-- Stored dataset items --
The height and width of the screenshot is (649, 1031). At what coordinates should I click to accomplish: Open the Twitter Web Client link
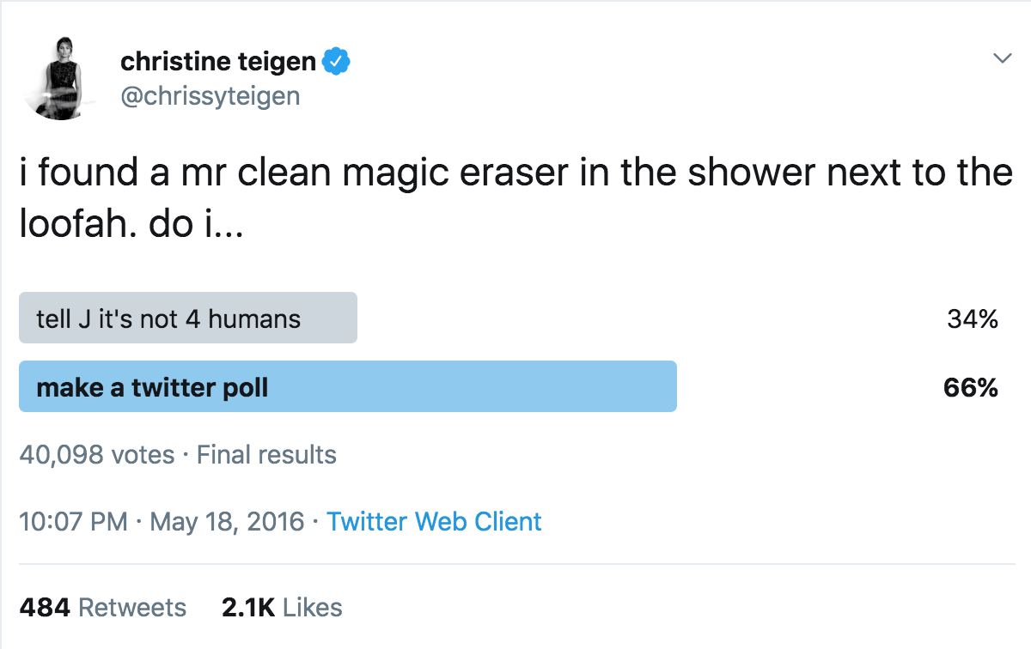pos(434,521)
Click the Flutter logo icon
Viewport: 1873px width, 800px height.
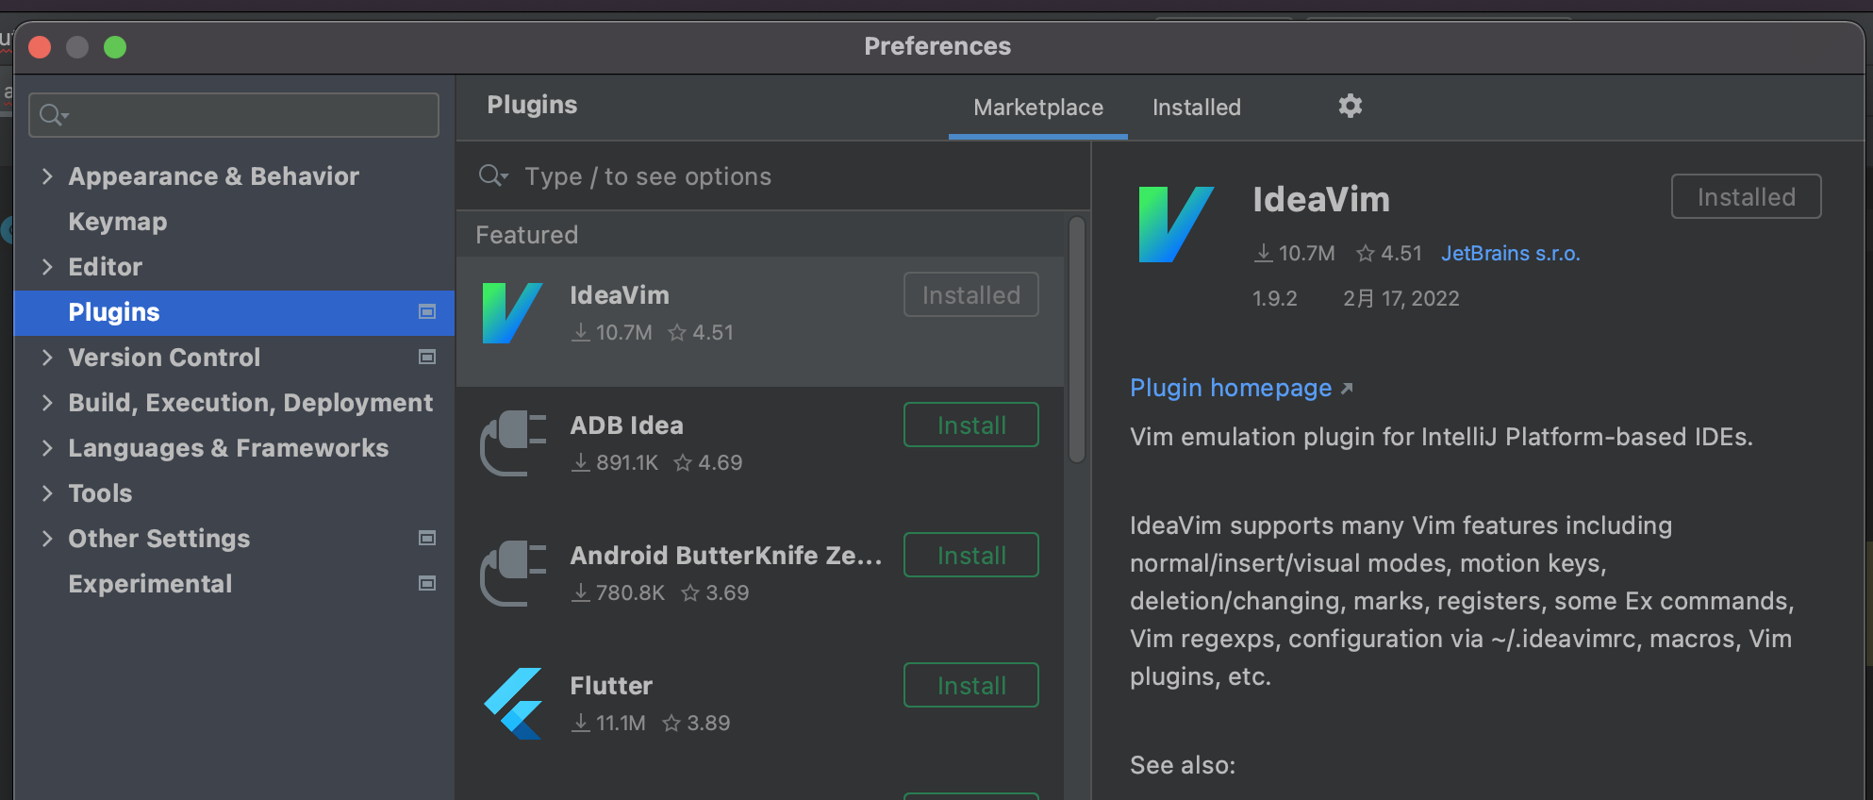click(x=514, y=703)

-- WHAT IS EXPECTED --
Output everything from the line containing "Click the Flutter logo icon" down to the end of the items as a Markdown table with the columns No. and Line, one row per line, skipping blank lines and leaving the pictures out.

-- IN RESPONSE --
| No. | Line |
|---|---|
| 1 | Click the Flutter logo icon |
| 2 | Viewport: 1873px width, 800px height. |
| 3 | click(x=514, y=703) |